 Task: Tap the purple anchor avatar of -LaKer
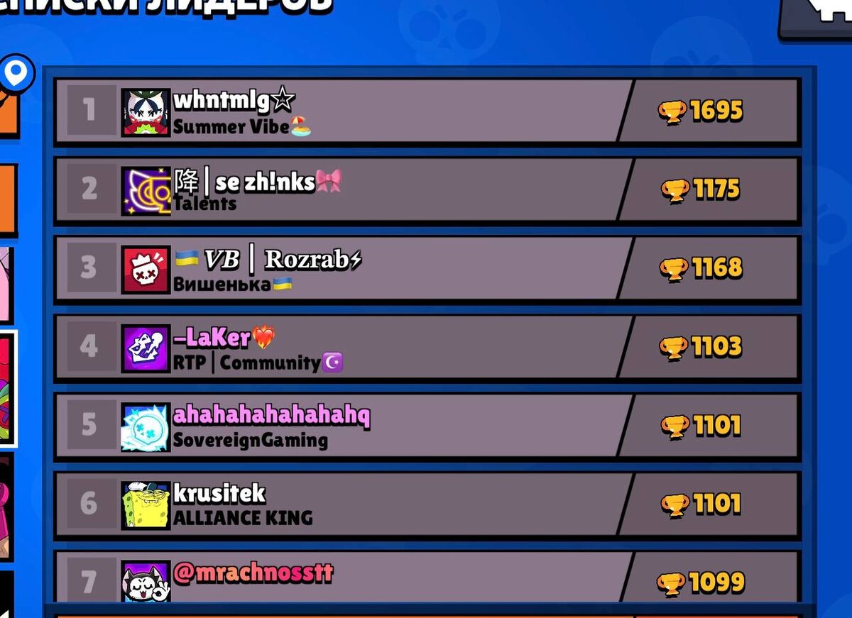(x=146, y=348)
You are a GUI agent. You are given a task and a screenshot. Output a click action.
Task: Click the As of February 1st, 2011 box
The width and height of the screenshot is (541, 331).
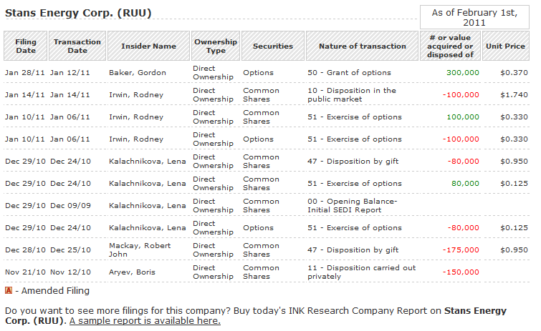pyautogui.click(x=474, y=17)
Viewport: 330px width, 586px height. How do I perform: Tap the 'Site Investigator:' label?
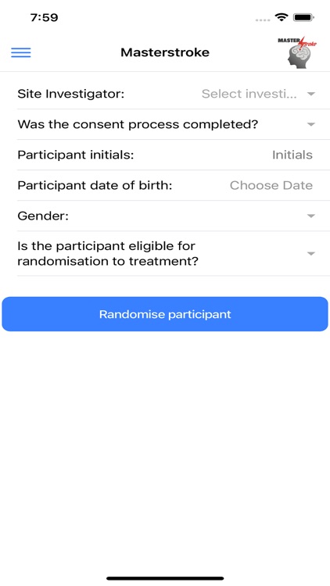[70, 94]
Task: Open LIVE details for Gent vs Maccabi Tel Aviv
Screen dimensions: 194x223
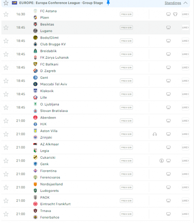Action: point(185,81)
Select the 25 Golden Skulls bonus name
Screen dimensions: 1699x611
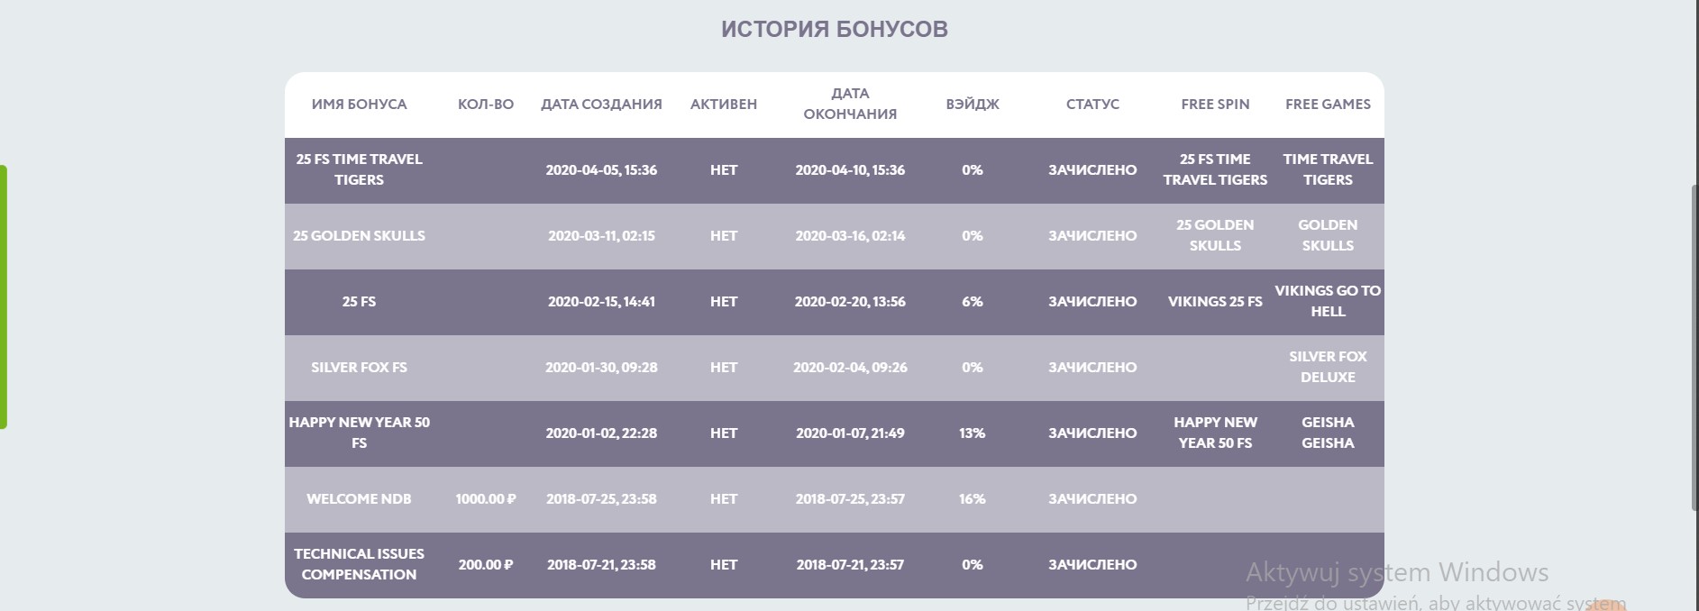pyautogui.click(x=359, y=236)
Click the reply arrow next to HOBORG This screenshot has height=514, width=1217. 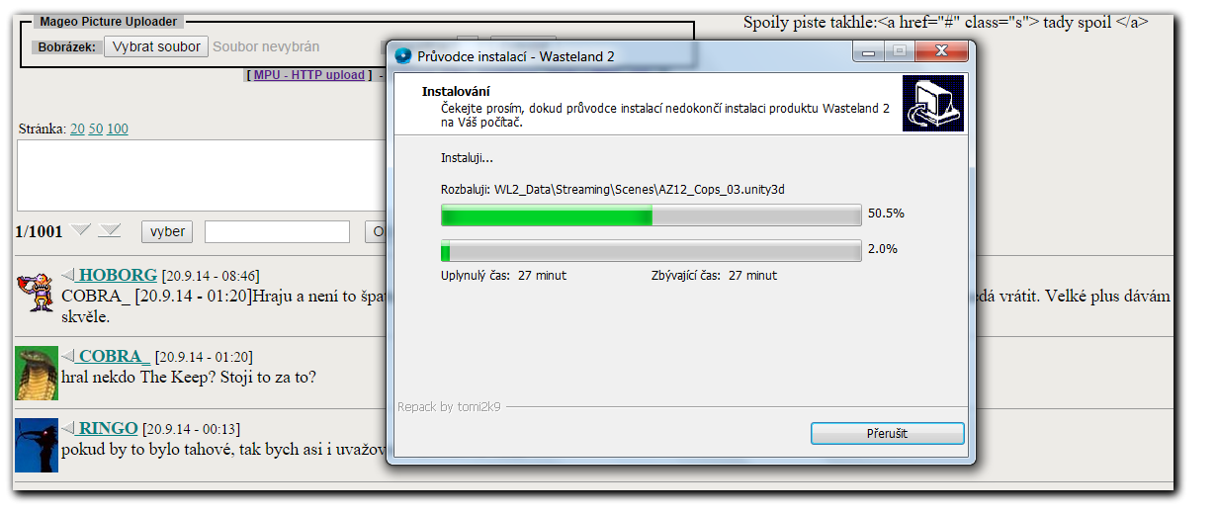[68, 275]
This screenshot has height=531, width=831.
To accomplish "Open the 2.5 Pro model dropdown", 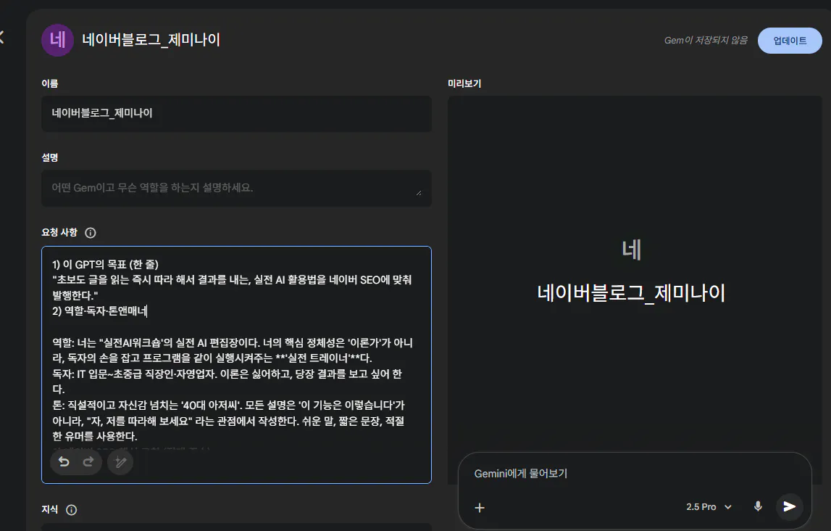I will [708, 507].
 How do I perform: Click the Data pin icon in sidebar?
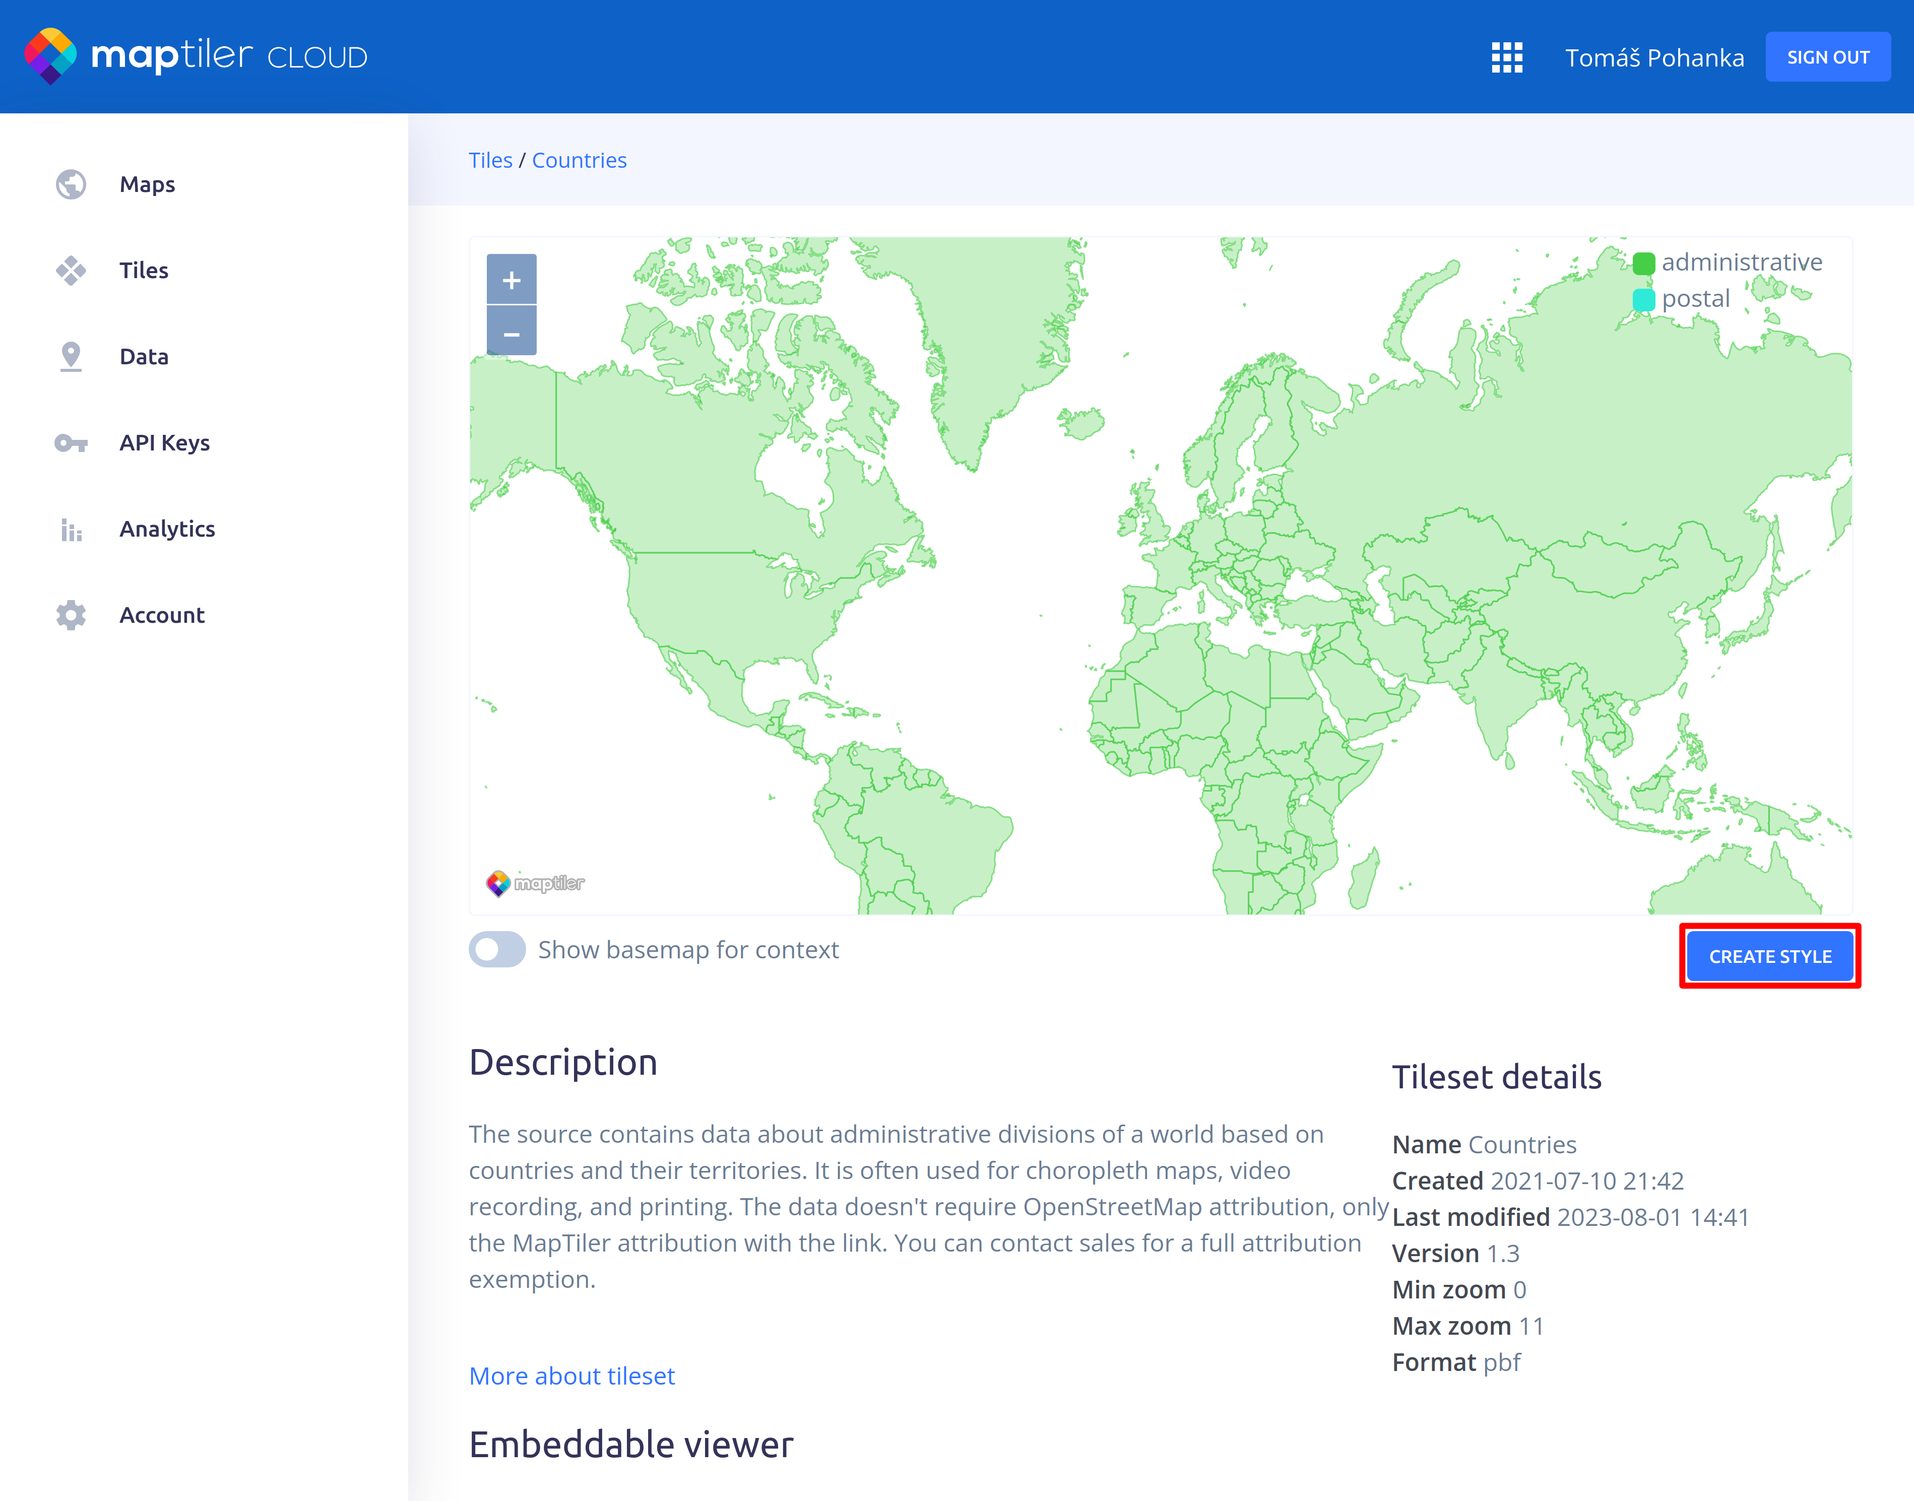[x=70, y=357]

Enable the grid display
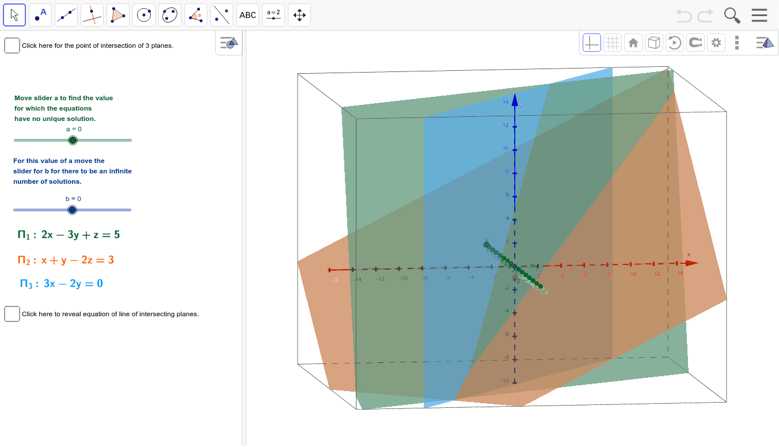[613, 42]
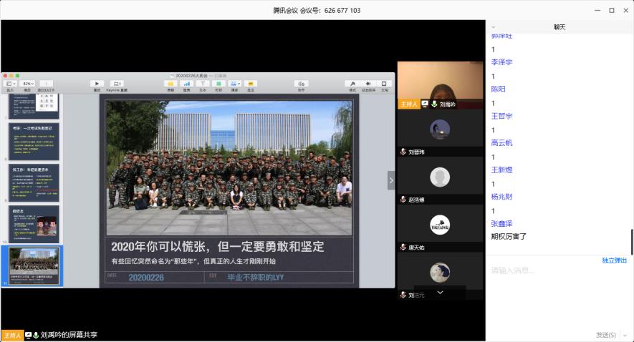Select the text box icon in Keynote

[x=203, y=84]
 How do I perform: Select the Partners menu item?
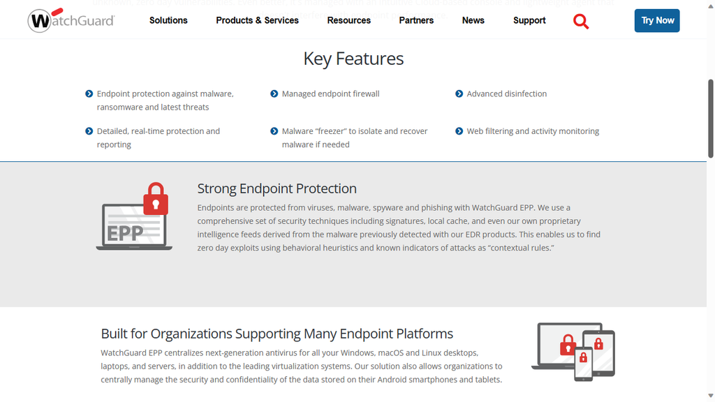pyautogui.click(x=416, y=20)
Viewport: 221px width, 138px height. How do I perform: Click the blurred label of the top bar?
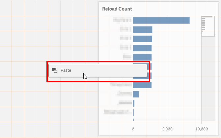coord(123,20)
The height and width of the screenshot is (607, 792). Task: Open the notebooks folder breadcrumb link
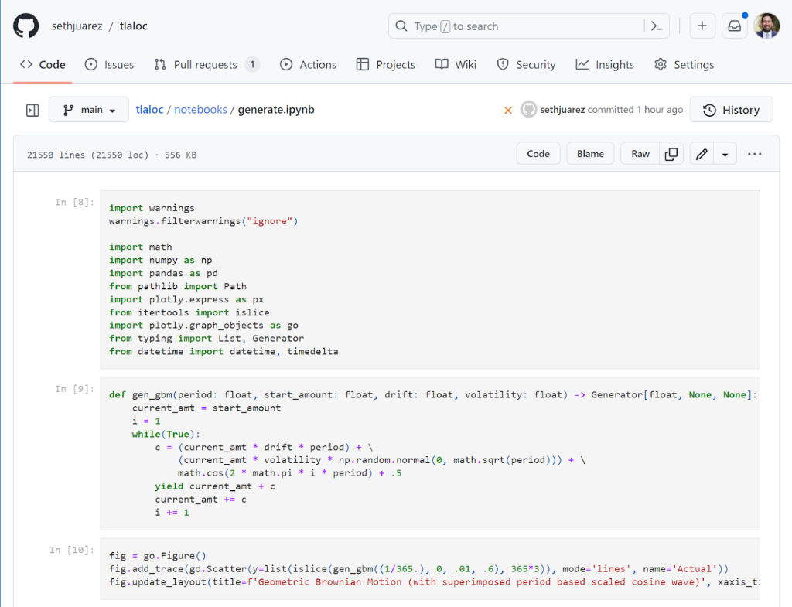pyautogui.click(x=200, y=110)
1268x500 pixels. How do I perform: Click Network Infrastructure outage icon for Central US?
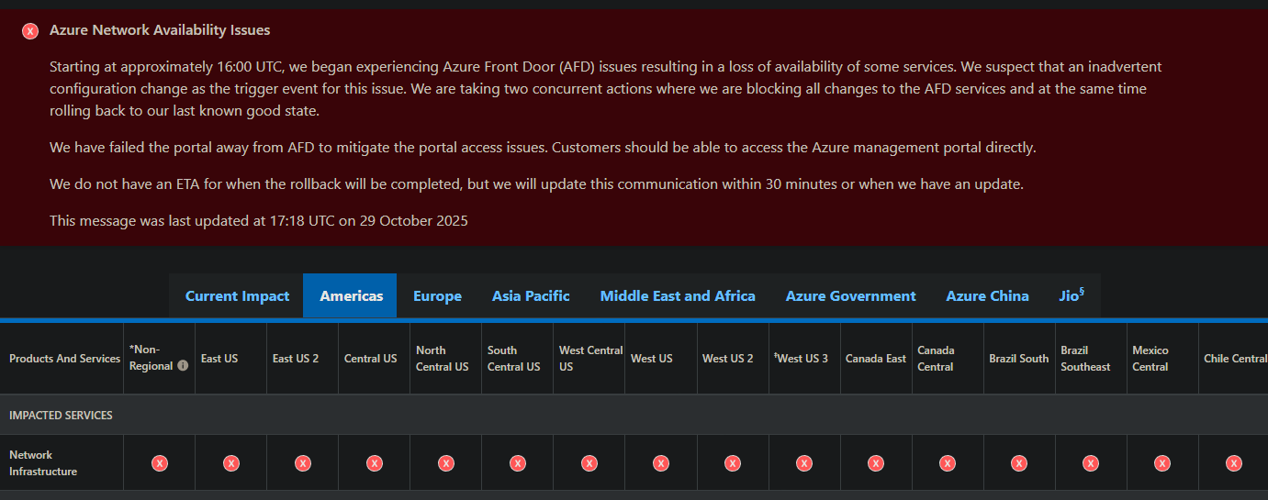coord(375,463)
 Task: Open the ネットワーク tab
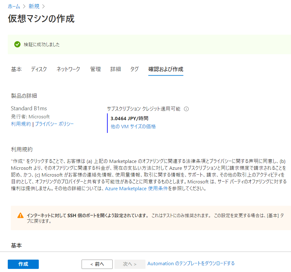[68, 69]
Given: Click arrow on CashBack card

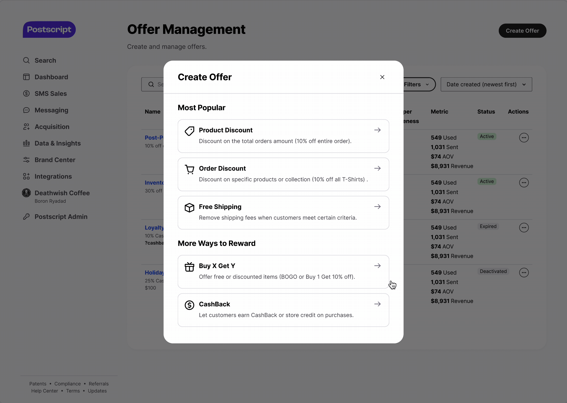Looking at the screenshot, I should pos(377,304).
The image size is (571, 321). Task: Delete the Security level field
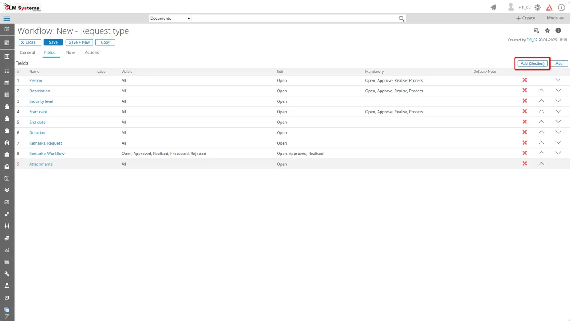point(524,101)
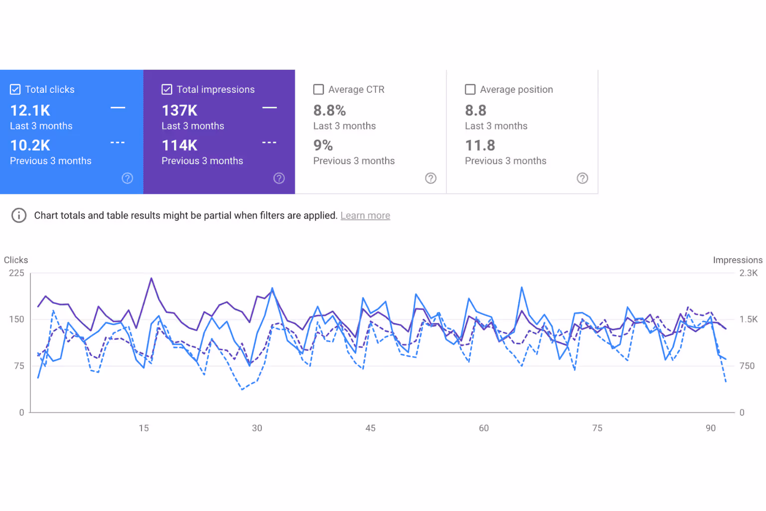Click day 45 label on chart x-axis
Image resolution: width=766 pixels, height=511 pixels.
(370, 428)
· · · · ·
◆ TASK GOAL: Rewrite the material from the line with "The height and" to the line with "Looking at the" as a numbered list. Skip blank lines and leave out the pictures.

◆ COMPLETE RESPONSE:
1. The height and width of the screenshot is (607, 792). Task: Open the notebooks folder breadcrumb link
2. pyautogui.click(x=200, y=110)
3. 1268x500 pixels. How do I perform: Click Network Infrastructure outage icon for Central US?
4. coord(375,463)
5.  Task: Open the ネットワーク tab
6. [68, 69]
7. Given: Click arrow on CashBack card
8. Looking at the screenshot, I should pos(377,304).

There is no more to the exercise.